The third component of service mobility is discovery. How do different instances of the service find one another? Even if some form of Layer 2 mobility is indicated, it might be possible to break up a single logical Layer 2 segment into multiple broadcast domains. This not only simplifies the design of the network, but also reduces the size of various failure domains, increasing the mean time between failures.
Again, applications should no longer use Layer 2 discovery mechanisms of this type; if they do, then you need to be very careful about the design of the application.
Security and telemetry concerns
On top of these components, other DCI challenges lurk, especially around security and telemetry.
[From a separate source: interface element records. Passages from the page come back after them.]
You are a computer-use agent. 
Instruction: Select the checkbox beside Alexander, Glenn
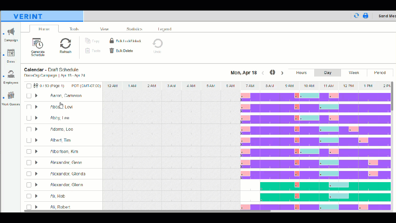coord(29,185)
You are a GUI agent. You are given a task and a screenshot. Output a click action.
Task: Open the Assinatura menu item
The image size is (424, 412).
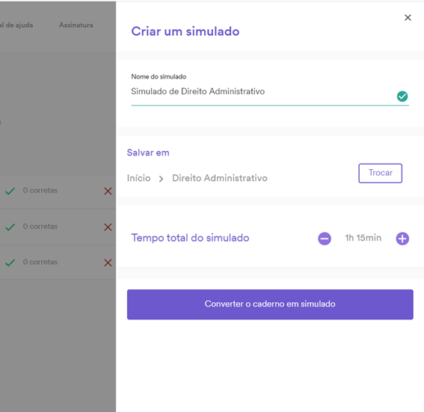tap(76, 25)
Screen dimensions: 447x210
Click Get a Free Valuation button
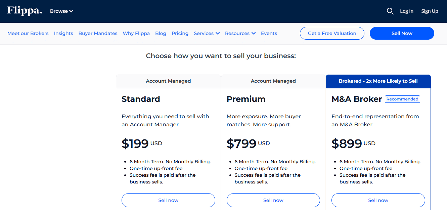[x=332, y=33]
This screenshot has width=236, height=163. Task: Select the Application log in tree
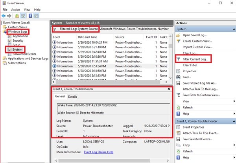20,36
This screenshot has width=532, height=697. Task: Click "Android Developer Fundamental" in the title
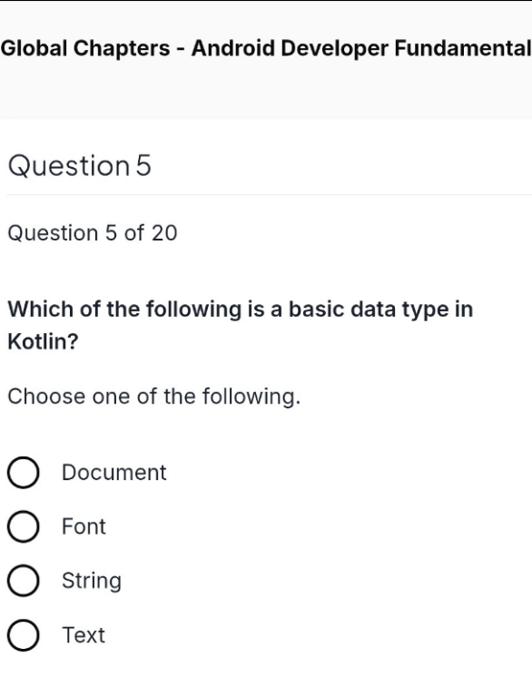[x=361, y=48]
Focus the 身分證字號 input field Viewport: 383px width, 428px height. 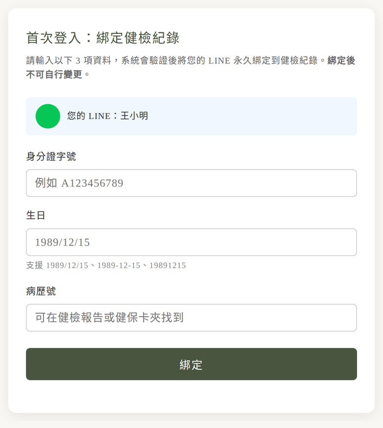191,183
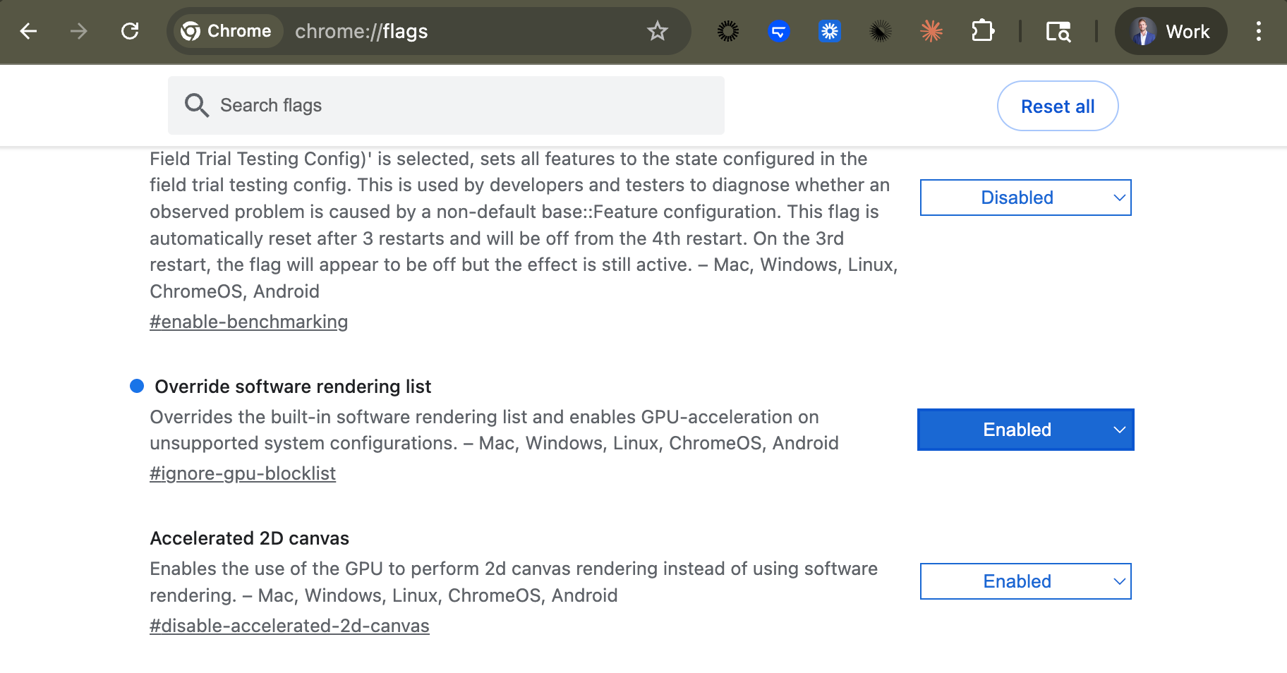Reload the chrome://flags page
Viewport: 1287px width, 673px height.
pyautogui.click(x=130, y=31)
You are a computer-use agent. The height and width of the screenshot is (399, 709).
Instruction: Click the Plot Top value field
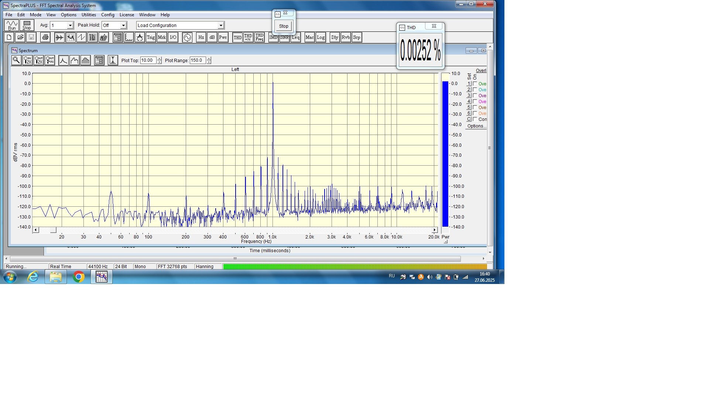coord(148,60)
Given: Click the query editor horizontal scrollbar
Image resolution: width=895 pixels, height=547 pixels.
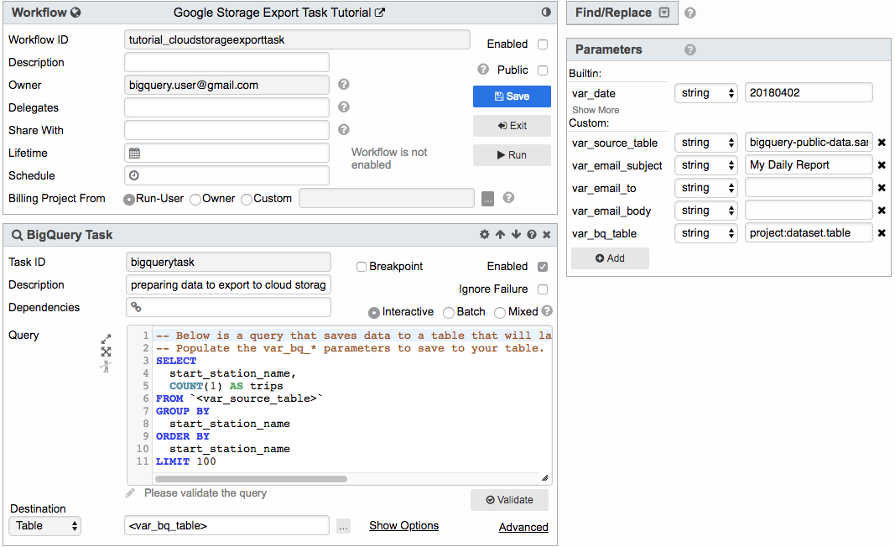Looking at the screenshot, I should click(x=252, y=479).
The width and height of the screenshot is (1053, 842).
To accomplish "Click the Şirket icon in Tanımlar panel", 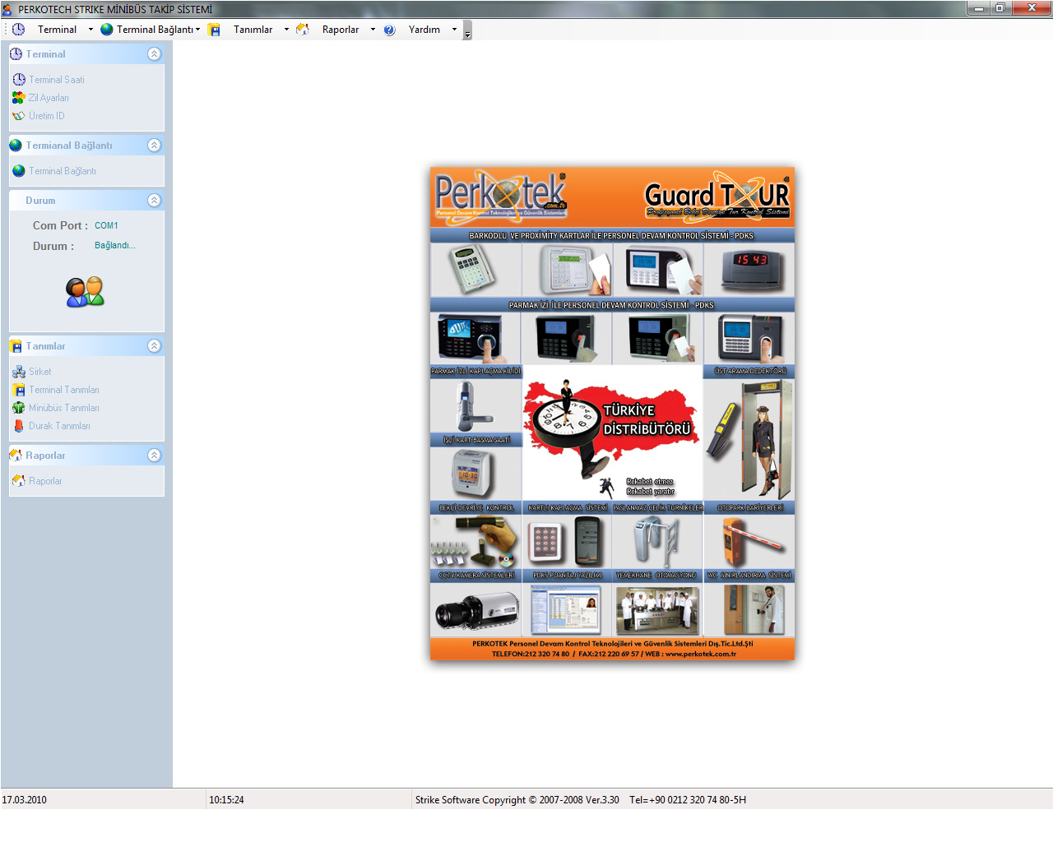I will 19,372.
There seems to be a common assumption that if traffic is being carried across a virtual circuit provisioned by a provider, it is secure. This is a bad assumption. Tunneling adds a new header, but the new header is not an armor coating preventing attackers from intercepting or examining the flow. Security must be dealt with explicitly, especially when dealing with flows originally designed to be transmitted across a single, short segment contained within a single physical facility.
Telemetry, meantime, is essential. How will you know what kind of delay and jitter you may experience across the stretched link? How will you know when, where and how many packets are dropped? How can you determine if packets are being delivered out of order? Telemetry and management are critical components of inter-DC connectivity that need to be addressed before there are problems.
Data center interconnects are often considered a solved problem. Yet, it's valuable to re-examine the issues you may be facing with your DCI technology to determine -- carefully -- if adding complexity is the best approach to take.